When the new law takes effect, several major changes will reshape federal student lending:
- A lifetime cap of $257,500 will be placed on all federal student loans, marking the first time a universal borrowing limit has been enforced.
- Graduate students will be restricted to $20,500 per year in unsubsidized loans, with a total borrowing limit of $100,000. Students pursuing professional degrees—such as in law or medicine—will be permitted to borrow up to $50,000 annually, with a maximum of $200,000. Currently, these students can borrow up to the full cost of attendance each year.
- Parent PLUS loans will also be curtailed, with borrowing capped at $20,000 per year per child and a lifetime maximum of $65,000. This is a significant change from the current policy, which allows parents to borrow the full cost of attendance.
- The Grad PLUS loan program will be eliminated altogether. These loans currently enable graduate students to cover any remaining tuition and expenses not met by other aid.
For students like Mohammed, the new loan limits are a source of frustration and stress.
“The issue is, they’re putting a cap on loans, but it’s frustrating because these schools keep charging more and more, and there’s no limit,” Mohammed said.
Though Mohammed has not made any sure-fire decisions on her choice of medical school, she has considered the University of Iowa as an option. But, as an out-of-state student, she would have to pay $60,712 per year in tuition alone, totalling more than the $200,000 maximum limit.
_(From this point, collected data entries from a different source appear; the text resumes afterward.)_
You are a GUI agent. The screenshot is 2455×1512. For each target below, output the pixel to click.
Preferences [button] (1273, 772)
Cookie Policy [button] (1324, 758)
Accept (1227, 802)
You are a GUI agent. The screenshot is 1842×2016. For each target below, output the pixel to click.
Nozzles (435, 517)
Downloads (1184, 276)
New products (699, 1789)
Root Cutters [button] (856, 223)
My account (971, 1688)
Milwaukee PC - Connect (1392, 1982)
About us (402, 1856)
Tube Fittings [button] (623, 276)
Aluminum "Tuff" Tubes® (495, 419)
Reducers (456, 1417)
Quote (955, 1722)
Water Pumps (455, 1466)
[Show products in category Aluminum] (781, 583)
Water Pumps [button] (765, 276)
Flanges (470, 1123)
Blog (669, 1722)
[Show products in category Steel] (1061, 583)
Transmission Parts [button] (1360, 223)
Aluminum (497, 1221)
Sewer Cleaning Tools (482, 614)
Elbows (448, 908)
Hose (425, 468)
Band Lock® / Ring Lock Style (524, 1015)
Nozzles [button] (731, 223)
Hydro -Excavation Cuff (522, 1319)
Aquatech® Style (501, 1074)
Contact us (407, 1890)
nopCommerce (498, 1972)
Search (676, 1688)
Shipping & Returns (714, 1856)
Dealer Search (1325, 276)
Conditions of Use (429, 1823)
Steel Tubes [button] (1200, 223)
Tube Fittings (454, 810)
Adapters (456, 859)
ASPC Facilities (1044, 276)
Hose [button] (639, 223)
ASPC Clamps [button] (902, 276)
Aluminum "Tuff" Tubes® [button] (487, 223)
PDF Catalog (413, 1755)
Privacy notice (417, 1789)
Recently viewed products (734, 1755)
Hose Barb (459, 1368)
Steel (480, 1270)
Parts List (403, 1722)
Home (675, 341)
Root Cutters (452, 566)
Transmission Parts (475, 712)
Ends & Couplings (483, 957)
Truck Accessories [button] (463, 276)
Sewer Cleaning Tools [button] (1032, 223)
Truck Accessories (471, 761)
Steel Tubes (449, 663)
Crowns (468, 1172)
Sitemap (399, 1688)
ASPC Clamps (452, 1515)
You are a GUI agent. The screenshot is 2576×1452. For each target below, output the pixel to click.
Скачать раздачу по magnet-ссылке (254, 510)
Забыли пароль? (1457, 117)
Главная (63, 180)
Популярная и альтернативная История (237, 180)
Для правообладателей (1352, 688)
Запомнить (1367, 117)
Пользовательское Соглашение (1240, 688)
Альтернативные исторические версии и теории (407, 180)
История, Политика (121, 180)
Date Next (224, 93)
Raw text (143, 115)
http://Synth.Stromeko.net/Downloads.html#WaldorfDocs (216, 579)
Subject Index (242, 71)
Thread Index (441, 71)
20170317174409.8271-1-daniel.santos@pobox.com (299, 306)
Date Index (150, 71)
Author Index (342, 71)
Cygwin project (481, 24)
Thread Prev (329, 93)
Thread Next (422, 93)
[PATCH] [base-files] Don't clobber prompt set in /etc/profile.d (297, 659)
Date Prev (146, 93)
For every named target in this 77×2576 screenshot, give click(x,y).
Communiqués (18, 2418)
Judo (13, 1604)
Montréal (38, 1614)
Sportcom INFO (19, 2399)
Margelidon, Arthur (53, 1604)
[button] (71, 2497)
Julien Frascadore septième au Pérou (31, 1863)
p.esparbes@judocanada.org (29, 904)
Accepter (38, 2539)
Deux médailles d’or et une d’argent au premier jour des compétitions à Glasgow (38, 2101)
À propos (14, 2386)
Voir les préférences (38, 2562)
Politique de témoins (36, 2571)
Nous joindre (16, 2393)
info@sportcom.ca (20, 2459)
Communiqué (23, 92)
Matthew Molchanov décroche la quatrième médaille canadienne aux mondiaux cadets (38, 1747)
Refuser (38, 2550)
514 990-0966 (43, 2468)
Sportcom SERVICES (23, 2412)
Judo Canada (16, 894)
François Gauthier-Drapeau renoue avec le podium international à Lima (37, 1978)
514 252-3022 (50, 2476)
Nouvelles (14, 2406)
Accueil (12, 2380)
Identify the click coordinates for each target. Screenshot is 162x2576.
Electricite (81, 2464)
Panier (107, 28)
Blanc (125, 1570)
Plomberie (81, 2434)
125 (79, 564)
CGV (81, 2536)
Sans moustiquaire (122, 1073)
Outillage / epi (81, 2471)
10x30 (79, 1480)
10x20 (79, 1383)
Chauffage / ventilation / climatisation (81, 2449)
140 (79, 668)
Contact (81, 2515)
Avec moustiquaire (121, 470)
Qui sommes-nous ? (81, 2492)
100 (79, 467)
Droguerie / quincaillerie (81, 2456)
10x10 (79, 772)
In a statement regarding the final passage of the bill, Association of American Medical Colleges CEO David J. Skorton, a former UI president from the early 2000s, and Chief Public Policy Officer Danielle Turnispeed said they are disappointed and dismayed by the reconciliations in the bill.
“Eliminating the Grad PLUS loan program will affect many prospective medical and other health professions students and worsen the nation’s persistent doctor shortage,” the statement reads.
RELATED: Facing physician shortage, Gov. Reynolds touts new residency slots, doubling loan repayment.
Sarah Austin, a policy analyst for the National Association of Student Financial Aid Administrators (NASFAA), said that, without financing, many students likely won’t be able to enroll in or complete their programs.
NASFAA is particularly concerned about low-income and first-generation students, who may have a harder time finding private loans.
“If they don’t have those options, but also cannot obtain a private loan — either because they don’t have credit or they don’t have as good of credit to get those loans — we’re going to see that impact,” Austin said.
While it’s hard to predict exactly what will happen with private loans, Austin believes they will see private lenders change their standards.
“We may see private lenders looking into changing requirements or the approval process to allow more students to borrow private loans, but either way, I think we will see an increase in private loans if federal loans are not available,” Austin said.
Austin also said there may be a trickle-down effect on students going into the public service industry, as they may no longer be incentivized by the Public Service Loan Forgiveness (PSLF) Program, which forgives the remaining balance on Direct Loans for qualifying government or not-for-profit organization employees.
“You’re not going to get PSLF for private loans,” Austin said. “Students are going to be less likely to go into fields of public service, because the incentive of PCLF is maybe not there.”
Mohammed worries about the risk of pulling out private loans.
“The interest rates are higher, they cost more, and I worry about my credit score,” she said.